Clickhouse技术分享: SQL查询流程

发表于 2021-08-16 更新于 2024-03-06 分类于技术文章阅读次数：本文字数： 12k 阅读时长 ≈ 11 分钟

SQL流程概览

数据库发展至今, SQL处理流程已经非常完善, 以Presto的分析流程为例

SQL文本由客户端提交到服务端时, 首先会进入Parser模块, 进行词法和语法解析
经过解析后, 会生成AST(abstract syntax code)树, 然后会进入语义分析阶段, 结合元数据信息, 将AST中无意义的文本, 转化为有含义的对象.
然后根据AST树, 转化为逻辑计划
逻辑计划经过优化器(optimizer)后, 生成最终执行的执行计划(在Presto是分布式执行计划)
最后放入执行器执行具体任务

Clickhouse的流程也基本相似:

客户单通过TCP端口提交任务到Clickhouse Server
TCP Handler会响应请求, 并调用executeQuery函数处理请求
executeQuery会处理上面SQL处理的5个步骤, 最后生成执行计划
1. Parser为词法解析
2. Interpreter为语义解析
3. QueryPlan为逻辑计划
4. QueryPipeline为经过优化的执行计划
将QueryPipeline放入到PipelineExecutor中执行任务

注: 由于Clickhouse并非一个MPP的数据库, 因此并没有分布式执行计划一说, 分布式方式被拆散到QueryPlan之中.

TCPHandler

通过TCP端口(CK默认的客户端)连接的请求会在TCPHandler::runImpl()函数中被处理, 在做完一些准备工作后, 他会执行以下代码

/// Processing Query
state.io = executeQuery(state.query, query_context, false, state.stage, may_have_embedded_data);
if (state.need_receive_data_for_input) // It implies pipeline execution
{
    /// It is special case for input(), all works for reading data from client will be done in callbacks.
    auto executor = state.io.pipeline.execute();
    executor->execute(state.io.pipeline.getNumThreads());
}

executeQuery的输入state.query是String类型, 实际上就是客户端的SQL语句, 输出state.io输出对象为BlockIO, 这是一个QueryPipeline的封装

最终executeQuery将SQL字符串转化为执行计划.

然后调用pipeline.execute()获得计划执行器, 然后调用execute开始任务的执行.

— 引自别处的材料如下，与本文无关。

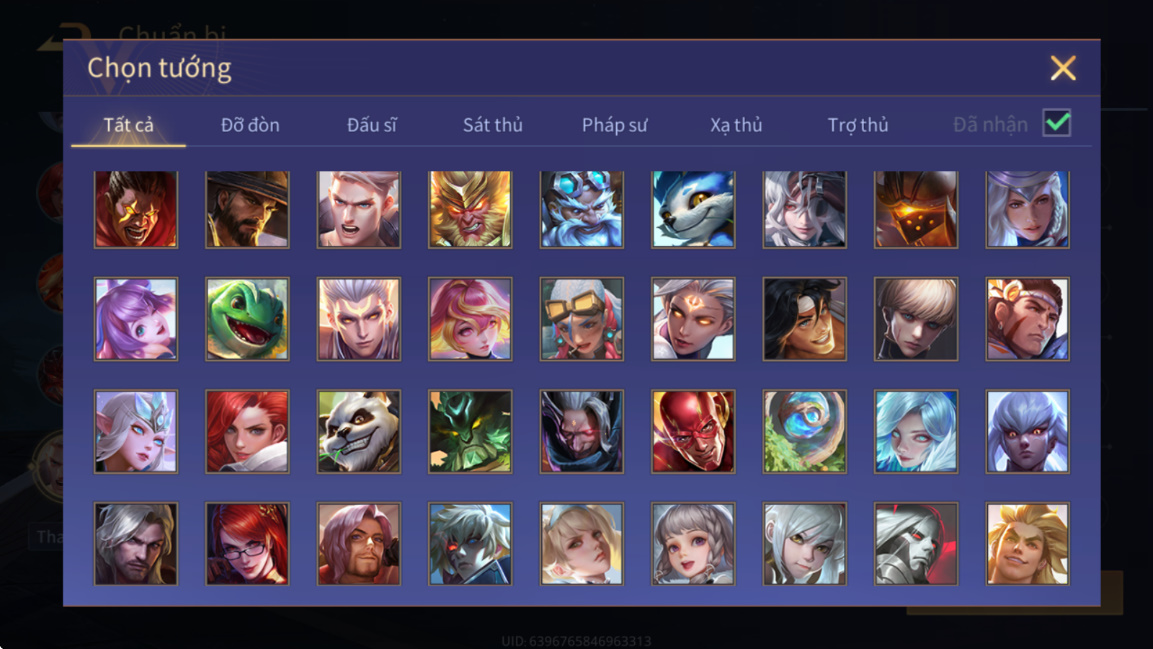This screenshot has width=1153, height=649.
Task: Pick the panda hero portrait
Action: (359, 431)
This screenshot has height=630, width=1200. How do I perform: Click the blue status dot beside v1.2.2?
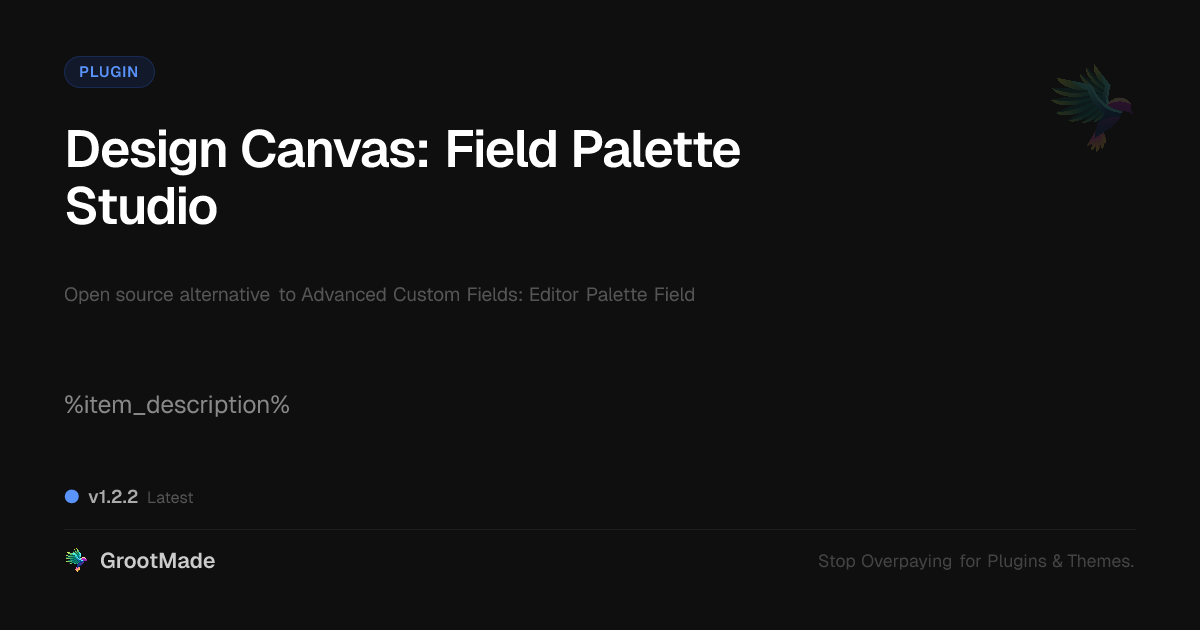click(x=72, y=496)
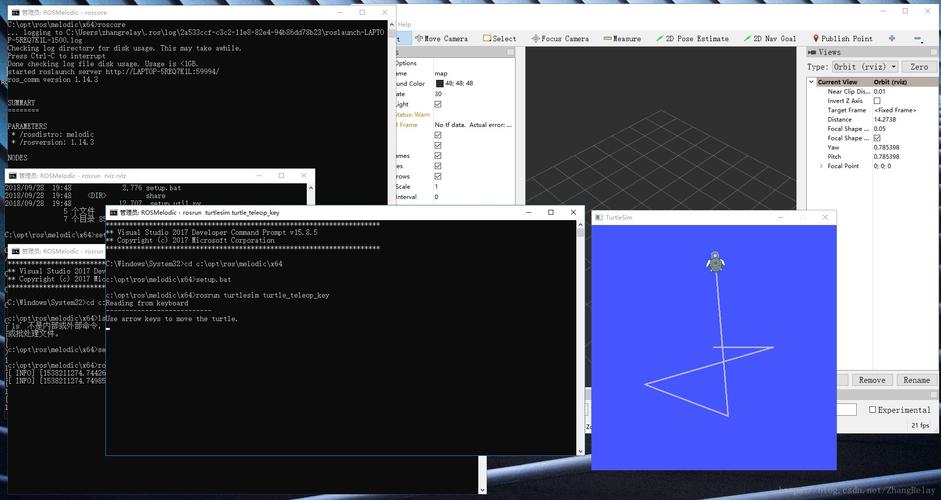Enable the Invert Z Axis checkbox
The height and width of the screenshot is (500, 941).
(x=877, y=101)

TCPHandler类的实现挺不错的, 整体的细节都封装在executeQuery和PipelineExecutor之中

executeQuery

executeQuery的实现函数为executeQueryImpl

ASTPtr ast;
ParserQuery parser(end);
ast = parseQuery(parser, begin, end, "", max_query_size, settings.max_parser_depth);
auto interpreter = InterpreterFactory::get(ast, context, SelectQueryOptions(stage).setInternal(internal));
BlockIO res = interpreter->execute();
QueryPipeline & pipeline = res.pipeline;
// 设置一些回调函数, 还有一些querylog

首先, 使用ParserQuery将SQL语句转化为AST树(代码在parseQuery.cpp中)

其次, 使用工厂方法InterpreterFactory::get根据AST树, 创建出对应的Interpreter, 我们关注查询, 对应的是InterpreterSelectQuery

然后, 调用Interpreter的execute方法生成了最终的执行计划

最后, 设置一些回调函数和queryLog等执行后的处理内容.

这里将语法解析步骤和后面的语义分析步骤分开, 导致代码可读性降低了, 一下子很难找到例如优化器部分的代码了

parseQuery

Clickhouse的Parser模块是自己通过代码实现的, 而非通过现有的库实现, 这样语法解析的性能会好很多.

拆解整个parseQuery的调用链: parseQuery -> parseQueryAndMovePosition -> tryParseQuery -> parser.parse

最后还是调用了IParser::parse方法, IParser有一个子类IParserBase实现了parse函数, 但又派生了自己的一个parseImpl方法, 所有的Parser都是IParserBase的子类, 并且实现了parseImpl方法.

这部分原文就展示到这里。